-17-

3 1 0
                                    


( EMRE SÖNMEZ)

Kaybolmuştum. Defne kaybolunca bende kaybolmuştum uzun süre yürüdükten sonra kendimi adı bile bilinmeyen bir ormanın içinde bulmuştum koskoca dağların arasında bir şato vardı umursamadım yürümeye devam ettim ölene kadar da devam edicektim tam bunları düşünürken bir ses duydum... Defne'nin sesini duydum pardon bakarmısınız dediğinde beni kurtar demek istediği ses tonundan belliydi arkamı döndüm ona uzun süre baktım ve koşarak evin yani şatonun kapısına gidip zile bastım kapıyı açan bir erkekti '' pardon kimsiniz'' diye sordu bende hiç bir şey belli etmemek sırt çantamın içinden Defne'yi bulursam ona veririm diye yazdığım mektubu çıkardım '' Ben postacıyım Defne Işığa verilmesi için bir mektup gönderildi buraya'' dedim mektubu aldı ve teşekkür edip Defne'nin odasına yani üst kata çıktı benim kapıyı kapatıp gitceğimi zannetcekti ama yanılıyordu tam tersine içeri girdim...

( DEFNE IŞIK)

Emre'ye seslendikten sonra bana bekle işareti yapmıştı gidip yatağıma oturmuştum o sırada Mert geldi '' bu mektup sana geldi '' '' hani burayı hiç kimse bilmiyordu Mert?'' tam ağzını araladıkki Emre sessizce eşyalarımın olduğu çantayla içeri girdi Mert hâlâ  ne diceğini düşünürken Emre arakadan polislerin geldiğini Merten 1 dakika izin alıp odadan çıkmamı söyledi '' Mert sen ne diceğini düşün bende tuvalete gidip gelcem'' ''Tamam ben burada beklerim'' odadan çıkınca içimden Mertin hiç bir şey anlamamasına şükürler olsun dedim Emre hiç bir şey demedi bende hiçbir şey demedim beraber aşağı inip hiç bir şey olmamış gibi evden çıktık polis arabalarından birine bindik diğerleride Mert'i kaçırılma vakasından dolayı tutuklamaya gitti '' Emre buraya nasıl geldin?'' '' Senin nerde olduğunu düşünürken kendimi burada buldum ama Defne bir şeyi çok merak ediyorum o kimdi ve sana bir şey yaptımı?'' '' Çocuğun adı Mert eski sevgilim, o bana aşırı derecede takıntılıydı bana bir şey yapmadı sadece beni onla birlikte olmaya zorladı,fiziksel bir zarar almadım''.

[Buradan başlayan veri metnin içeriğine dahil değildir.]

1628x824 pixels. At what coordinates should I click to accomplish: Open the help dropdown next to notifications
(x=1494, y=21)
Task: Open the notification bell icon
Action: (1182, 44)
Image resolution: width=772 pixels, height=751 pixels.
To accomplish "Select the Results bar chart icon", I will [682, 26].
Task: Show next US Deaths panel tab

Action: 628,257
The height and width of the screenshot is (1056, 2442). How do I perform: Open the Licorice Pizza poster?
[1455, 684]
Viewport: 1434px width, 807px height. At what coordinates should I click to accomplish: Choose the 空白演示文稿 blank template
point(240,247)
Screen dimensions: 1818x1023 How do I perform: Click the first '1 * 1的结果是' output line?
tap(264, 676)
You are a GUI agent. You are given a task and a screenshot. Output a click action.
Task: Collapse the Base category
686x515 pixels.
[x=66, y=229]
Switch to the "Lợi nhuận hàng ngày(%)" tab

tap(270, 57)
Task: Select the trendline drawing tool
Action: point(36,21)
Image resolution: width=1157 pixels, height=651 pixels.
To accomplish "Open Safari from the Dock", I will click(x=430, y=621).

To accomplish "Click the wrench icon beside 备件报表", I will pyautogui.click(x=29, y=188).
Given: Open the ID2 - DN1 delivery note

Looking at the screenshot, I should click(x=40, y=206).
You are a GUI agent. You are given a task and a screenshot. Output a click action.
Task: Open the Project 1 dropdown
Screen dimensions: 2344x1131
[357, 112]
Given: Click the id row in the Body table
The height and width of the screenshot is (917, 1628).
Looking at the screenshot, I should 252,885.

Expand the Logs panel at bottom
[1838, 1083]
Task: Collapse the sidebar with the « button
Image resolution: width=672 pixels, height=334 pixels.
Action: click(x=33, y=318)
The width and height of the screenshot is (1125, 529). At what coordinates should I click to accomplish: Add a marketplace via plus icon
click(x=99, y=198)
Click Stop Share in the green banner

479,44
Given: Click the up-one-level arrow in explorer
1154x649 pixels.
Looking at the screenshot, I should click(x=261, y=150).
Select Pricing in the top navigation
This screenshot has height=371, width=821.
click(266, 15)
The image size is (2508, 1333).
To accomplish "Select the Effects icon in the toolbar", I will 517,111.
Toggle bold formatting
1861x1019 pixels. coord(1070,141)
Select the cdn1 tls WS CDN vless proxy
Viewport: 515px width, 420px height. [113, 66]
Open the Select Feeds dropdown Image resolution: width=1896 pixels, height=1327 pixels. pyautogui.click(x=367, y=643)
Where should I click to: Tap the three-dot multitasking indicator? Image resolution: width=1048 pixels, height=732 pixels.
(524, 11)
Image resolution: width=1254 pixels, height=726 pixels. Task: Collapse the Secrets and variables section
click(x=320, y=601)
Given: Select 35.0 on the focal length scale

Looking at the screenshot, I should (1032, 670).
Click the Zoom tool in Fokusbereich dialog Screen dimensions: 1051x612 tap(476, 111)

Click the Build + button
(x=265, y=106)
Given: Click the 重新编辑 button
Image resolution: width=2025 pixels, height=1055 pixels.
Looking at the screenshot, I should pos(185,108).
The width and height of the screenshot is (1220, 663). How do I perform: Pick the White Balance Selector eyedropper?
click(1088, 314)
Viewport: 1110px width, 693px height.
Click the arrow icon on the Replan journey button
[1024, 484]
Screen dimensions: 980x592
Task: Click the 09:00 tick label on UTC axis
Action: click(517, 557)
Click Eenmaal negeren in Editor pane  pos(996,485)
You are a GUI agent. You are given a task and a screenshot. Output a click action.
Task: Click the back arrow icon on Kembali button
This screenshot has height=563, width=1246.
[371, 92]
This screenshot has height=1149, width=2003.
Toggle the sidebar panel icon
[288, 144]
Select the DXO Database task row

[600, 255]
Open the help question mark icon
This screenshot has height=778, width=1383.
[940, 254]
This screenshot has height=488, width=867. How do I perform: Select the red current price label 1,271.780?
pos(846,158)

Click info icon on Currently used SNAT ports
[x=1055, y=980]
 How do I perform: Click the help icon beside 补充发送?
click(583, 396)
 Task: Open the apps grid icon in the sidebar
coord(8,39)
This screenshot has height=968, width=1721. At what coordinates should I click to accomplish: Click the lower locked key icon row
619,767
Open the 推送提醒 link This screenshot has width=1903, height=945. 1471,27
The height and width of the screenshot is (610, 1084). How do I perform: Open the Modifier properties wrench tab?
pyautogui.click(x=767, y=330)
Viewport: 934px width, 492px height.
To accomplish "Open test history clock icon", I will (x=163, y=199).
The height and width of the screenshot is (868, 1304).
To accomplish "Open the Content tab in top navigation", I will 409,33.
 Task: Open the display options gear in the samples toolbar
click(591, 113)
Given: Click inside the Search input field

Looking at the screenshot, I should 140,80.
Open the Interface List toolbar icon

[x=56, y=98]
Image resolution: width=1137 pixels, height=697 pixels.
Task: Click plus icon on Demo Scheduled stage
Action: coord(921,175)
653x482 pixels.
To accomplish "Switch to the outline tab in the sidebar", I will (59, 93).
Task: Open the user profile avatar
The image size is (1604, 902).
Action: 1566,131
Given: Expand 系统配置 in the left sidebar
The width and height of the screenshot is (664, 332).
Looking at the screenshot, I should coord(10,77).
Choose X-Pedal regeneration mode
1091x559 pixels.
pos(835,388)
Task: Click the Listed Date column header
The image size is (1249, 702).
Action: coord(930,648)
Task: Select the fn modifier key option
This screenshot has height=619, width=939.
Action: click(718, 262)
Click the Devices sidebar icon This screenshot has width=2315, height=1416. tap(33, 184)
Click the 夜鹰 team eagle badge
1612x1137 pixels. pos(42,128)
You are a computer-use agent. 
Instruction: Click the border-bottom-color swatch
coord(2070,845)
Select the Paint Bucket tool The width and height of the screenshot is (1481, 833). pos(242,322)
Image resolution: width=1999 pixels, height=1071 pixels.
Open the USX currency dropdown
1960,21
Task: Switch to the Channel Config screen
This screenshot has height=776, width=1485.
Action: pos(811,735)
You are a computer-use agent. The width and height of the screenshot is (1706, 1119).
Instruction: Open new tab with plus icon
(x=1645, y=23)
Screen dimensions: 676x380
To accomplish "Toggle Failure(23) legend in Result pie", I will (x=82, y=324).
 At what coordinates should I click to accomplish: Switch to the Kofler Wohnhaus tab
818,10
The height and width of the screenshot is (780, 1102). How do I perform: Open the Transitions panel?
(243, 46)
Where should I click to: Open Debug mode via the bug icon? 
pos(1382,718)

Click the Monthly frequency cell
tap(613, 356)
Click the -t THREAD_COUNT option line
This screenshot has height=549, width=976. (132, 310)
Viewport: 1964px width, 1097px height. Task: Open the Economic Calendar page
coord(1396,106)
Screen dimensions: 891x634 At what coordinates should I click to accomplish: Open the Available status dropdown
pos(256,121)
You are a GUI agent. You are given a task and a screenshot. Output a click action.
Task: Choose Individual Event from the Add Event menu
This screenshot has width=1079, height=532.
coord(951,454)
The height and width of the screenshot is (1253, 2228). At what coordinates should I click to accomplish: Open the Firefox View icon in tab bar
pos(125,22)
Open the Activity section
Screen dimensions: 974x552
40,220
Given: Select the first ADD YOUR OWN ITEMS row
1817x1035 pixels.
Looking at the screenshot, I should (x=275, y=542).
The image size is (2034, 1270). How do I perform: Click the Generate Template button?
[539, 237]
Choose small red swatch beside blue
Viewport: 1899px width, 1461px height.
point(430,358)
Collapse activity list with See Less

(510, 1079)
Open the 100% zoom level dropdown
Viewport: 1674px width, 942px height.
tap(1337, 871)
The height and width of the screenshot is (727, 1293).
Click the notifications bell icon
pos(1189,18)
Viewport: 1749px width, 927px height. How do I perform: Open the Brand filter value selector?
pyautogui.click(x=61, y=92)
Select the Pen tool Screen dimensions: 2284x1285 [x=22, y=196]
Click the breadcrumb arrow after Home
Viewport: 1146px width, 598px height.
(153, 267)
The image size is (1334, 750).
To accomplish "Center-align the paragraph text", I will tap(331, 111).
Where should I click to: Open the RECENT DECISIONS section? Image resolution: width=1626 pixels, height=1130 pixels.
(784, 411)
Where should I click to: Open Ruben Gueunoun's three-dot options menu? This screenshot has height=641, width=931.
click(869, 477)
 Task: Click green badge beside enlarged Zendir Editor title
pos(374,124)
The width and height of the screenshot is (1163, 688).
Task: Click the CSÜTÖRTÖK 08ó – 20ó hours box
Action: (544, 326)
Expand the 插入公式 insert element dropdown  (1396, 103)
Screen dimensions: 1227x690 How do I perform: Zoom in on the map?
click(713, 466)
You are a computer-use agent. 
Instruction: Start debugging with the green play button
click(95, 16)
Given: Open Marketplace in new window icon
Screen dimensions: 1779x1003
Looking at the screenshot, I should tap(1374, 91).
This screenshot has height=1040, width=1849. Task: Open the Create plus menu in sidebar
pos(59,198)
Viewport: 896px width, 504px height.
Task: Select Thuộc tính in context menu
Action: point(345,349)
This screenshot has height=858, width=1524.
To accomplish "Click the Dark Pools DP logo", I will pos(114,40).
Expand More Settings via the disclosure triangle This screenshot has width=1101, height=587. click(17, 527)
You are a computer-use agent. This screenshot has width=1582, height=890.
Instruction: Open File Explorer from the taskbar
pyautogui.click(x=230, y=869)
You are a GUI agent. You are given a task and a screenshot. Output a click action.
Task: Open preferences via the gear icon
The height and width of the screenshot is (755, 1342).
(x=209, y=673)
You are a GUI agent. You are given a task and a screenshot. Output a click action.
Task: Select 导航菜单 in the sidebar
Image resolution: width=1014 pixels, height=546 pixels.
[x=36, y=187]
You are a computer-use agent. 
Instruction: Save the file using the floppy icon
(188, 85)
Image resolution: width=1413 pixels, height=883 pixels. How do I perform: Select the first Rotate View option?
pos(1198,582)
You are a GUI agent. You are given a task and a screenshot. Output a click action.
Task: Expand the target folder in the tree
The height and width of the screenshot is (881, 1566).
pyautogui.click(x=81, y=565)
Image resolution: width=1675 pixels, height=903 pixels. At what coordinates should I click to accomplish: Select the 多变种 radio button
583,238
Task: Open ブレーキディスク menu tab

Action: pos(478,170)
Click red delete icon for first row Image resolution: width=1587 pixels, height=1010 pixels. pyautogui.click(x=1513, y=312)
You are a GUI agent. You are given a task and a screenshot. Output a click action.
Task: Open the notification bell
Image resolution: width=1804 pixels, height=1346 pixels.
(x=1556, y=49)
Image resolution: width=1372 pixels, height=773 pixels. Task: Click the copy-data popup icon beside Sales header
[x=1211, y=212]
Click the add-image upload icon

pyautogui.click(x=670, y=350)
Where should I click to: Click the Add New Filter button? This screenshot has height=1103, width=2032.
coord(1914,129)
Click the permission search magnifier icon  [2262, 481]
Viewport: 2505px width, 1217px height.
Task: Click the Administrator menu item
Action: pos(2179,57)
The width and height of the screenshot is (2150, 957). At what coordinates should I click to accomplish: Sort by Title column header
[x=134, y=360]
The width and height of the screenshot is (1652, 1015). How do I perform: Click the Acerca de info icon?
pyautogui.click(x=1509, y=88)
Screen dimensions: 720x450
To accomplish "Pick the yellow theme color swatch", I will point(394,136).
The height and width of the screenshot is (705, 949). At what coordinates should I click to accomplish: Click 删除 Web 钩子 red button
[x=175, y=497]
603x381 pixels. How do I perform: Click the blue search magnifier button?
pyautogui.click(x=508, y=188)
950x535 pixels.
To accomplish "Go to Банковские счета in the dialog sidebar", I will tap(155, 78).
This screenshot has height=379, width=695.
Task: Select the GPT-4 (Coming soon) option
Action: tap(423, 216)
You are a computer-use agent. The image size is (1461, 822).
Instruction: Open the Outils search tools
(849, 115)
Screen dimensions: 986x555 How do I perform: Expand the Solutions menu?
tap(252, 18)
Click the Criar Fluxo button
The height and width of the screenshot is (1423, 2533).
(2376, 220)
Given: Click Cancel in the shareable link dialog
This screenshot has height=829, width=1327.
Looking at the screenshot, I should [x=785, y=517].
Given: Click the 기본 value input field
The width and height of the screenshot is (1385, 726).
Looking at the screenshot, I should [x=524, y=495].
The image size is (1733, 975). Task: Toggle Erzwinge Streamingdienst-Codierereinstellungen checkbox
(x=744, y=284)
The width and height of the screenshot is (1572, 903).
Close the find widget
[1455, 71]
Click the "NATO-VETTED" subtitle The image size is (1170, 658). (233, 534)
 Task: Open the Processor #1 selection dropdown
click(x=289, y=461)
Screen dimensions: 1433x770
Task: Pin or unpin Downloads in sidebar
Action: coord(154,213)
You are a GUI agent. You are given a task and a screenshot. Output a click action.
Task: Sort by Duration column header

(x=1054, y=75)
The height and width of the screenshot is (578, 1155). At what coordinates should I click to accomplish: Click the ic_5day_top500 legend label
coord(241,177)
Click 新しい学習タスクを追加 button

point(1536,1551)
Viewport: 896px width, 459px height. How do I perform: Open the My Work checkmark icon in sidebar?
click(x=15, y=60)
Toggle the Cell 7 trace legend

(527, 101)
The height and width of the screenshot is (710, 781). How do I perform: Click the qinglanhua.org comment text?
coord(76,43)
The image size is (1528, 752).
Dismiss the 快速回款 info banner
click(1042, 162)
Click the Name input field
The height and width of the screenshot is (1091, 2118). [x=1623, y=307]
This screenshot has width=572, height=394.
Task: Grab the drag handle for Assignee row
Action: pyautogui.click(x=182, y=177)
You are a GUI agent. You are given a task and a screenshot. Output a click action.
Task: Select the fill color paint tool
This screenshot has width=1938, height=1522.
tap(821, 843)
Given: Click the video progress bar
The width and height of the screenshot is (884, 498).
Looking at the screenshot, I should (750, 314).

Tüm yol boyunca sustuk ve Erenköy karakoluna gittik beni sorgu odasına aldılar. Açıkçası buraya ilk kez geldiğimi söylesem yalan olurdu lisede çok belalı bir kızdım ve buraya en az 5 kez geldiğime emindim, ben sorgu odasında beklerken nihayet bir polis geldi ve bana soru sormaya başladı

- Kaçırılma anını hatırlıyormusun?

- Hatırlıyorum .

- Anlat

- Efe diye bir çocukla buluşmuştum biraz atıştık sonra beni evime bırakmayı teklif etti ama nazikçe reddedip otobüsle gidebilceğimi söylemiştim, otobüs durağına gittim biraz üşüdüğüm için kollarımı birbirine sardım o sırada telefonuma bilinmeyen bir numaradan mesaj geldi ben evin kapısına gelene dek böyle mesajlar gelmeyi sürdürdü tam evin kapısına geldiğim an ondan sonrasını hatırlamıyorum sonrada kendimi bir evin içinde buldum

- Seni kaçıran kişinin adı ve soyadının ne olduğu biliyormusun?

- Mert Aslanoğlu 

- Peki seni bulan kişinin adı?

- Emre Sönmez

- Seni kaçıran kişi neyin oluyor?

-Eski sevgilim 

- Bulan kişi neyin oluyor?

- Eski sevgilim

-Peki Mert Aslanoğludan şikayetçimisin 

- Evet

-Tamam teşekkürler çıkabilirsin.

Sorgu odasından çıktığımda Emre beni bekliyordu karakoldan çıktım tam evime gideceğim otobüse bincekken beni durdurdu ve kendine doğru çekti belimden sıkı sıkı sararken bana '' Defne sensiz yaşayamam lütfen bizim sonumuz olmasın'' dedi...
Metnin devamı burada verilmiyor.